We know deep down, however, that math is indeed important. At the very least, counting is important. Why? It affects English, of course. I have only fully come to appreciate counting due to the uprising of a new nightmare come to torment grammarians. It is the confusion between “fewer” and “less,” and you must be able to count to understand the difference.
The general rule for these words is as follows: If you can count it, use “fewer”; if you cannot, use “less.” It is a basic but often overlooked concept.
I find that this rule gets violated most when one talks about people. Because people are countable things (a Sesame Street-esque demonstration: “one person, two people, three people …”), they ought to be referred to in terms of “fewer.” Using “less,” as some carelessly do, changes the meaning altogether, sometimes with scary results.
Take, for instance, “I wish there were less stupid people in the world.”
A person who says this is wishing for all people in the world to be less stupid. Highly understandable, mind you, but I think he means to wish that the number of stupid people in the world were smaller (i.e. that there were fewer stupid people in the world), which is similar but not the same.

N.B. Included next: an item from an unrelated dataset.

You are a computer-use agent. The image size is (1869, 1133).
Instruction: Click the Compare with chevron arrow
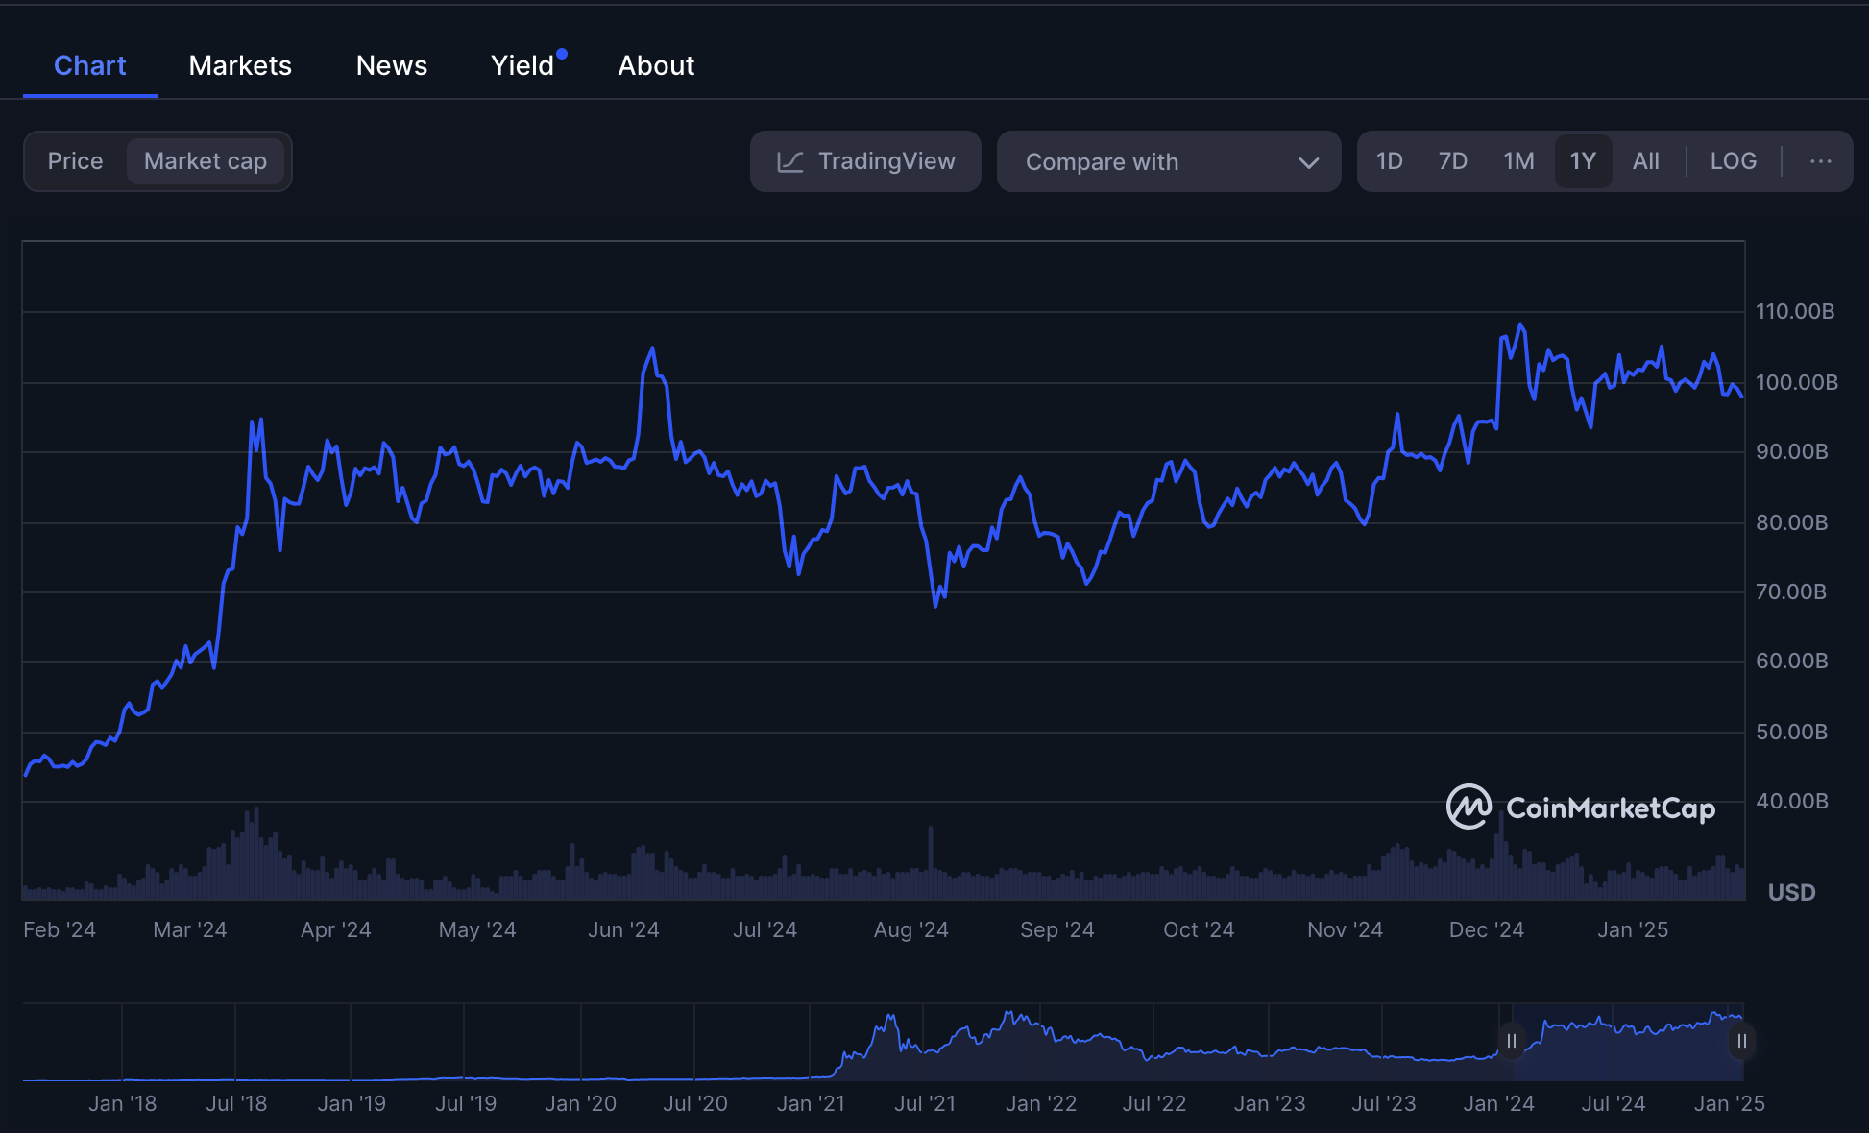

Someone might take it a step further and say, “I wish there were less people in the world.”
This sentence can mean several things at face value. I’m going out on a limb here, but it could be considered analogous to, “I wish there were less anger in the world.” Wishing for less people might then indicate a wish for people to be less peoplelike — a hope for less humanity, perhaps. But I hope not. Anyone who actually said and meant this would have to congratulate himself, for such a desire as this must be self-fulfilling.
Even more disturbing is the notion that the person might be saying, “I wish there were less people in the world,” in the same manner one would say, “I wish there were less meat in the world.” That brings to my mind an image of mashed-up people mush in varying quantities around the world. If that were the case, I too would desire less people (mush). I would also be extremely worried for a world that necessitated such a statement.
These sinister sentences can be lightened up considerably if one uses the proper “fewer” to describe people. Wishing for fewer people in the world, though still somewhat gloomy, has significantly less dark implications than wishing for less people in the world.
Please, dear readers, spread the message far and wide: Learn to count, and use “fewer.” Apparently, the fate of the world depends on it.